This is a continuation of a previous post on this site: Finding Gaps in Timestamps for Multiple Users in PostgreSQL
I am working with a dataset containing Check-In and Check-Out times for multiple office rooms over the last 5 years. One of the projects I was asked to work on was calculating the amount of time each room is busy and vacant over various time ranges (daily, weekly, monthly, etc.) assuming set operational hours (7:30am to 5pm). Deviating from my last post, there are instances of overlapping time ranges.

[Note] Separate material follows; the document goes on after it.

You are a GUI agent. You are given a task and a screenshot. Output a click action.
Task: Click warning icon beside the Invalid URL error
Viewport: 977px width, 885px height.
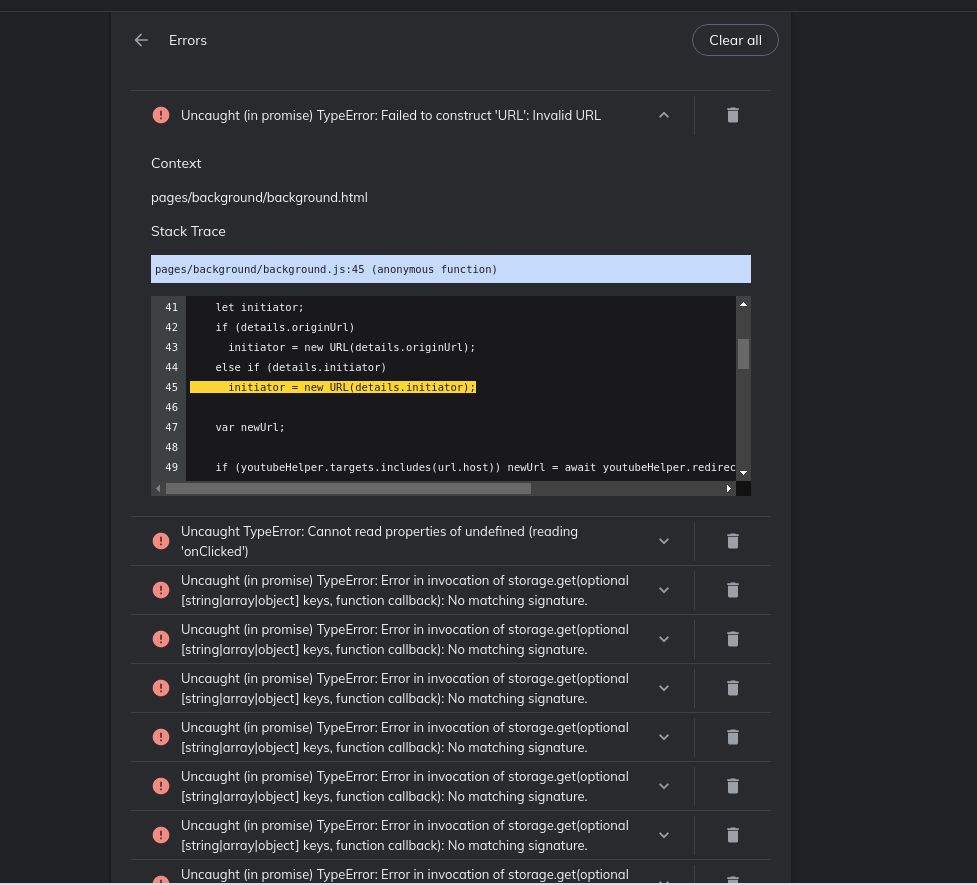161,115
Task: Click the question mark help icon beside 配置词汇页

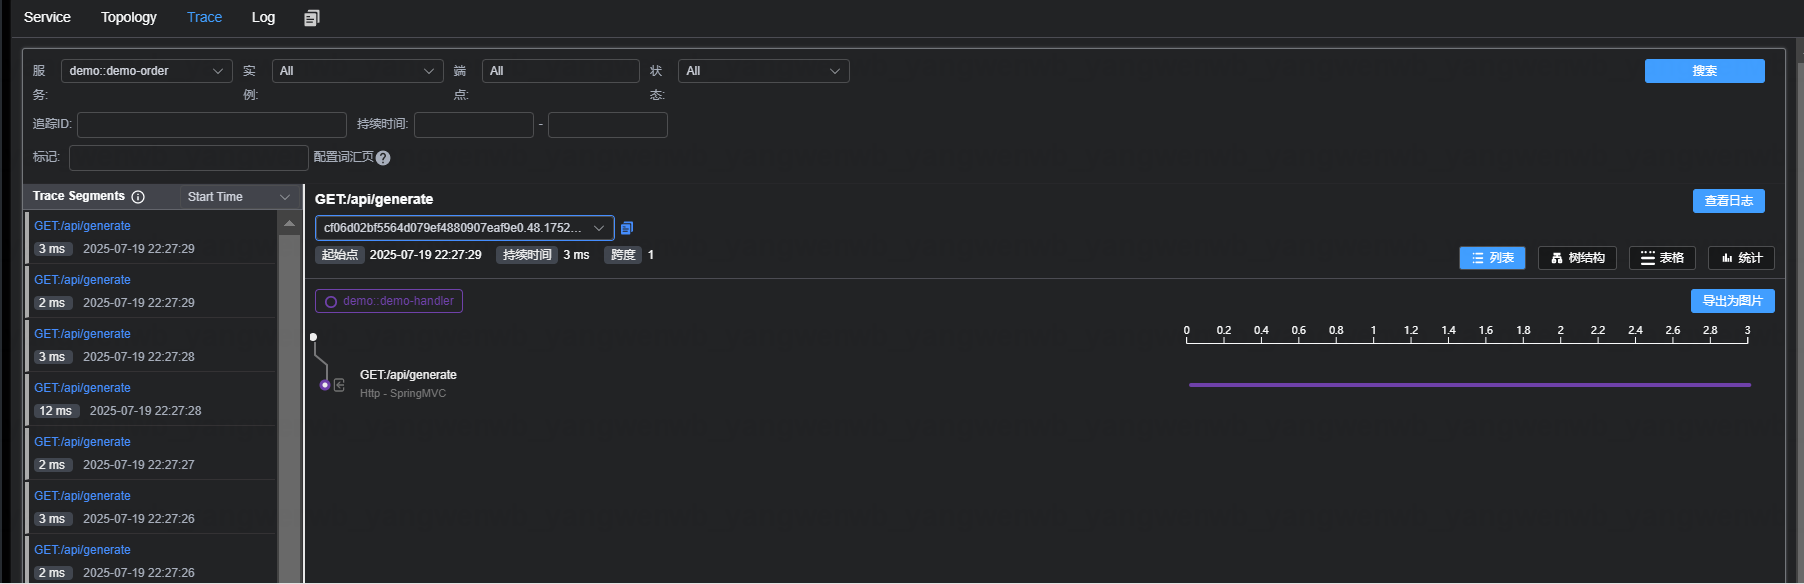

A sample of the dataset for one day looks like this:
room_id check_in check_out
"Room D" "2014-07-18 12:23:00" "2014-07-18 12:54:00"
"Room D" "2014-07-19 09:16:00" "2014-07-19 10:30:00"
"Room D" "2014-07-19 09:10:00" "2014-07-19 10:30:00"
"Room D" "2014-07-18 08:45:00" "2014-07-18 22:40:00"
"Room 5" "2014-07-19 10:20:00" "2014-07-19 12:20:00"
"Room 5" "2014-07-18 07:59:00" "2014-07-18 09:00:00"
"Room 5" "2014-07-18 09:04:00" "2014-07-18 14:00:00"
"Room 5" "2014-07-18 07:59:00" "2014-07-18 10:00:00"
From my previous post, I was very helpfully provided with this snippet of code which works perfectly for all instances where there is no overlap as pointed out by the author:
select date_trunc('day', start_dt), room_id,
sum( least(extract(epoch from end_dt), v.epoch2) -
greatest(extract(epoch from start_dt), epoch1)
) as busy_seconds,
(epoch2 - epoch1 -
sum( least(extract(epoch from end_dt), v.epoch2) -
greatest(extract(epoch from start_dt), epoch1)
)
) as free_seconds
from rooms r cross join
(values (extract(epoch from date_trunc('day', start_dt) + interval '7 hours 30 minutes'),
extract(epoch from date_trunc('day', start_dt) + interval '17 hour')
)
) v(epoch1, epoch2)
group by date_trunc('day', start_dt), room_id
However, after digging through our data, there are more instances of overlapping time ranges than I expected. Here is the target output I would like to retrieve from the sample data above:
target_day room_id busy_time Free Time
2014-07-18 Room D 8.25 1.25
2014-07-19 Room 4 1.33 8.17
2014-07-18 Room 5 8 1.5
2014-07-19 Room 5 2 7.5
I am learning PostgreSQL right now so this problem is a little over my head. Any help or guidance would be greatly appreciated!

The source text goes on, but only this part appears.